RECORDS FOR PROCESSING Block Start
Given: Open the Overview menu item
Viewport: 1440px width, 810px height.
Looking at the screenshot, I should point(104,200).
RECORDS FOR PROCESSING Block End
RECORDS FOR PROCESSING Block Start
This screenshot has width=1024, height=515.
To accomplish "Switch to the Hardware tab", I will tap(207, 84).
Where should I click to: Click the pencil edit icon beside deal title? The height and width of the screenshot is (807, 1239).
RECORDS FOR PROCESSING Block End
- **EXERCISE DESCRIPTION**: Write down exactly the span of lines above from the one containing "This screenshot has width=1024, height=515." to the one containing "Where should I", both ends included.

- **SOLUTION TO THIS PROBLEM**:
This screenshot has width=1024, height=515.
To accomplish "Switch to the Hardware tab", I will tap(207, 84).
Where should I click to: Click the pencil edit icon beside deal title? The height and width of the screenshot is (807, 1239).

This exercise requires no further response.